══ TEXT EXCERPT ══

Synopses & Reviews
Nancy Kress, one of the leading writers of science fiction today, has written a number of provocative and award-winning stories and novels. But it is with the Beggars trilogy that she has reached the pinnacle of her success. Developed out of her Hugo and Nebula Award-winning novella, "Beggars in Spain," the trilogy was launched with
Beggars in Spain (1993), also a Nebula nominee for best novel, and continued in
Beggars and Choosers (1995). Both received widespread praise and unusual enthusiasm.
Locus, for instance, referred to "the joy of reading a work of SF so intelligent, humane, involving, utterly genuine...magnificent," and went on to say, "It is Kress's brilliant achievement in
Beggars and Choosers, that scientific progress and human idealism, the driving forces behind some of the best hard SF...,never leave behind the passionate muddle that is life...."
Now the trilogy is completed in Beggars Ride, a compelling novel of science fiction that raises one of the most ambitious and large-scale works of the decade to the status of finished masterpiece. Kress, a writer who had been appropriately compared to H.G. Wells and Aldous Huxley, deals with evolutionary forces, genetic engineering, technological progress, and social and class conflict, confronting enduring issues that face human society in this century and the next.
The Sleepless and the SuperSleepless, two generations of genetically modified superhumans, are now in conflict with each other, and with the spectrum of normal humanity, whose radical division into the rich and poor has made a parody of democracy in the twenty-second century. Human civilization has been transformed. Now it may be destroyed. And if it falls, what kind of world is left, what kind of humanity?

═══

TASK SET:
(1) According to the Beggars Ride synopsis, what novella was the trilogy developed from?
(2) Continue the Beggars Ride synopsis from its last sentence.
The listing that comes next has no connection to the Beggars Ride synopsis.

══ DATA SHOWN ══

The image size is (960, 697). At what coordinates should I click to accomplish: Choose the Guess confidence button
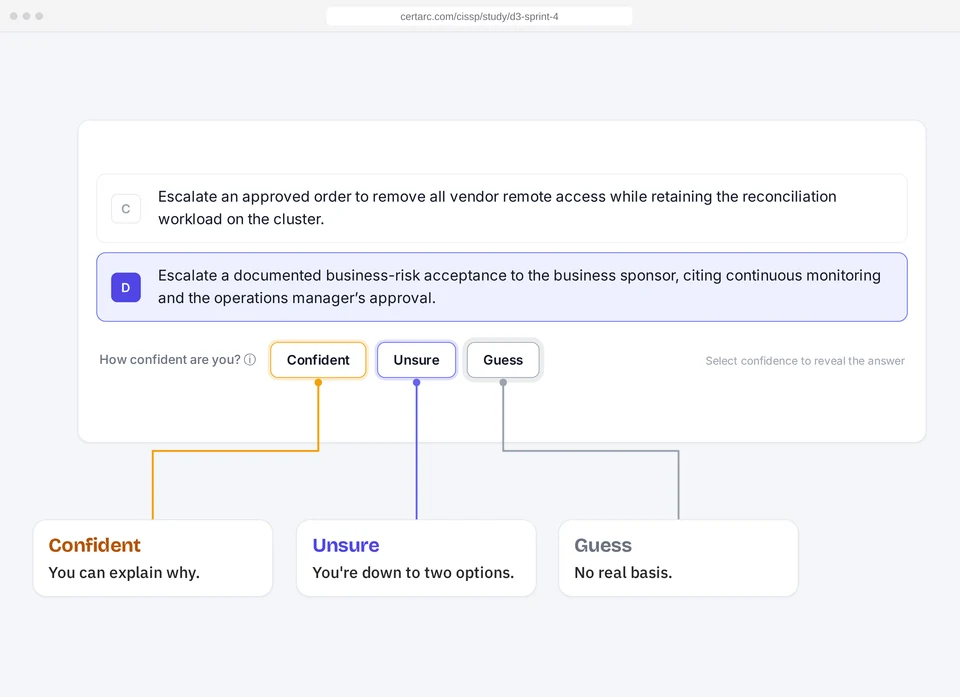coord(503,360)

═══

TASK ANSWERS:
(1) "Beggars in Spain," Kress's Hugo and Nebula Award-winning novella.

(2)
Nancy Kress has written a work of fiction that culminates and brings to new fruition the Wellsian strain of SF invented a century ago.
Review
"Thrilling drama, compelling dialectic."--
Kirkus Reviews (starred)
"Superb...an exquisite saga of biological advantages."--The Denver Post
About the Author
Nancy Kress was born and raised in upstate New York, where she spent most of her childhood either reading or playing in the woods. She earned a bachelor's and master's degree in education, as well as an M.A. in English. While she was pregnant with the second of her two sons, she started writing fiction. She had never planned on becoming a writer, but staying at home full-time with infants left her time to experiment.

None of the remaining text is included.